Find the values of $x$ which makes $\det (A)=0$ without expending determinant Find the values of $x$ which makes $\det(A)=0$ without expending determinant: Let $A$ :
$$\begin{bmatrix}1 & -1 & x \\2 & 1 & x^2\\ 4 & -1 & x^3  \end{bmatrix} $$
How can I solve this?
 A: Solution. $x=0$ or $-1$ or $2$ - The determinant of a Vandermonde matrix $A=(a_j^{i})$ vanishes iff $a_j=a_k$, for some $j\ne k$. So the first columns are powers of $2$, the second, powers of $-1$, and clearly, for $x=0$, vanishes the third colunm.
A: Hint: The determinant of a matrix is $0$ if and only if its rows are not linearly independent. So, you need to find $x$ so that there is no non-trivial solution the system of equations
$$
a\langle1,-1,x\rangle+b\langle2,1,x^2\rangle+c\langle4,-1,x^3\rangle=\langle0,0,0\rangle.
$$
(Note that you could also use the column space for this; however, I think that the solution will be faster this way.)

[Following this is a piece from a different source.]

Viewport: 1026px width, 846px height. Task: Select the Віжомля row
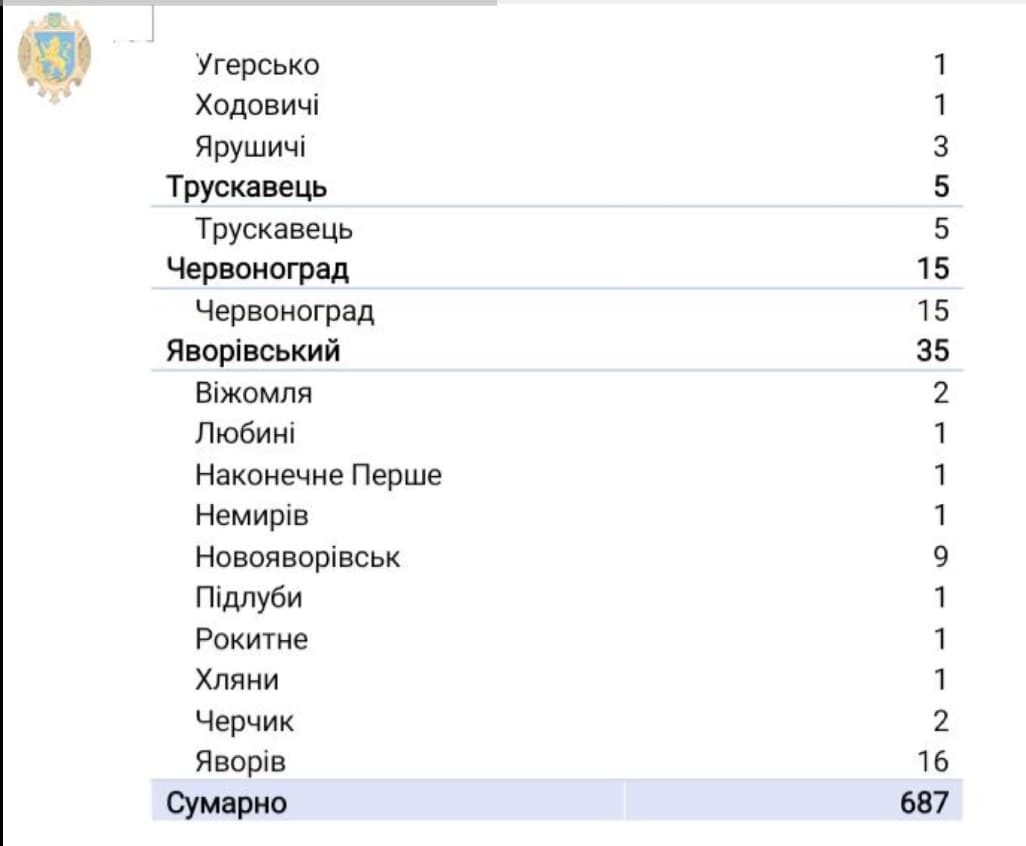253,393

Based on the first and second coordinates, you can get necessary conditions on $a,b,c$ in order for there to be solutions; then leverage this to find information about $x$.
A: For example, if x=-1 det(A)=0, because the 2nd and 3d columns will be the same.
A: Directly from definition (or from Laplace expansion) you can see that this determinant is a polynomial of degree (at most) 3 in variable $x$.
If you know 3 roots of this polynomial (and the roots $x=0,-1,2$ are relatively easy to guess), then you know that there are no other solutions. (Third degree polynomial can have at most 3 real roots.)